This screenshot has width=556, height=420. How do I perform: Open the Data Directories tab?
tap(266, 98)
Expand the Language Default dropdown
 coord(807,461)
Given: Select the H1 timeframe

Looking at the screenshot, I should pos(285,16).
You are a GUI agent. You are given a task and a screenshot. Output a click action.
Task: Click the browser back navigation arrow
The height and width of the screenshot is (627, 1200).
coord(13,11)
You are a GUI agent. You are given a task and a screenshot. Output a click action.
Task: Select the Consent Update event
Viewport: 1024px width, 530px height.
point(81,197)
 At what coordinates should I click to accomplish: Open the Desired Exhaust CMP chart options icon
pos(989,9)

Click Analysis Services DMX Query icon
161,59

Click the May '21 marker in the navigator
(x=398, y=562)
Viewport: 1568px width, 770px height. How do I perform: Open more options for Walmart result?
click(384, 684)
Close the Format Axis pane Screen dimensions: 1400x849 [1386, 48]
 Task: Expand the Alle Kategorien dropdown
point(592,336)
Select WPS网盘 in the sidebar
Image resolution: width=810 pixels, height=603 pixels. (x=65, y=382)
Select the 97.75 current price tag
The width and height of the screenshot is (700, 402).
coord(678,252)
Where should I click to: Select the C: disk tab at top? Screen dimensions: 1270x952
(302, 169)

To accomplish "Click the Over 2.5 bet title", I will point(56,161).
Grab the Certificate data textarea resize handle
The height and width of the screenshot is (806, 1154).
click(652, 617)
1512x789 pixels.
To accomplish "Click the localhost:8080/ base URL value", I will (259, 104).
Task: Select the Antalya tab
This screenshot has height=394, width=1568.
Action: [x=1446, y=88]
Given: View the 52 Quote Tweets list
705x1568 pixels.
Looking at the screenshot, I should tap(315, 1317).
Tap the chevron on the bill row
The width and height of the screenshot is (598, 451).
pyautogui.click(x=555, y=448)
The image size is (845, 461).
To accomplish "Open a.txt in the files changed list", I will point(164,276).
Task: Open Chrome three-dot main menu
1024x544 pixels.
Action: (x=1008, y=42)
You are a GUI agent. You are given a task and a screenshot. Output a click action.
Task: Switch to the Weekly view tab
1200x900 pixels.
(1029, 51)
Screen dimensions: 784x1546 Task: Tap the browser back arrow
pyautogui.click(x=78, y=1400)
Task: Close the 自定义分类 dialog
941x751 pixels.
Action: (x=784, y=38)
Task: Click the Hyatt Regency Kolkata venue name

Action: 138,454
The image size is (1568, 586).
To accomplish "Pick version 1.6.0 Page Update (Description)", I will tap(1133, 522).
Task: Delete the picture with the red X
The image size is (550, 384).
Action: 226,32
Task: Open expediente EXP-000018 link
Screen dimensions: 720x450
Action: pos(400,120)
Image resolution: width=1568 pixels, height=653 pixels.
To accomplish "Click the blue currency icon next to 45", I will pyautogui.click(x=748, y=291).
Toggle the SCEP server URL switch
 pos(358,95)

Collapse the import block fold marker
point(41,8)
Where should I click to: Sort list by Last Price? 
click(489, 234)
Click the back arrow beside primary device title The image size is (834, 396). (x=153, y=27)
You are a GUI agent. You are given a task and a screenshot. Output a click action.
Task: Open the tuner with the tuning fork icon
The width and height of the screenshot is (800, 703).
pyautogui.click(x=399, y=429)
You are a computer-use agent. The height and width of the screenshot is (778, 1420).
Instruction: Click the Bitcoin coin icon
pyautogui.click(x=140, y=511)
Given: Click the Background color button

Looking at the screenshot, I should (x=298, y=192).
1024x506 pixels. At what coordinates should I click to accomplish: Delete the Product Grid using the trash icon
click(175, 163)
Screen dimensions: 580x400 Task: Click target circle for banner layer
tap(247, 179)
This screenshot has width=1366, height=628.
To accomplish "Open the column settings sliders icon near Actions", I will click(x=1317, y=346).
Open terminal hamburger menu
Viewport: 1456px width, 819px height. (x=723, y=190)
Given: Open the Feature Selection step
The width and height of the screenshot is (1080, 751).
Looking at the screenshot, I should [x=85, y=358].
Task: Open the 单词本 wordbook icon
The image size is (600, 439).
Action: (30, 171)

—————

### [Your instructions]
The required output is an exact retyping of the lines from the one that contains "This screenshot has width=1366, height=628." through the last line of the material above.

### [Solution to this problem]
This screenshot has width=1366, height=628.
To accomplish "Open the column settings sliders icon near Actions", I will click(x=1317, y=346).
Open terminal hamburger menu
Viewport: 1456px width, 819px height. (x=723, y=190)
Given: Open the Feature Selection step
The width and height of the screenshot is (1080, 751).
Looking at the screenshot, I should [x=85, y=358].
Task: Open the 单词本 wordbook icon
The image size is (600, 439).
Action: (30, 171)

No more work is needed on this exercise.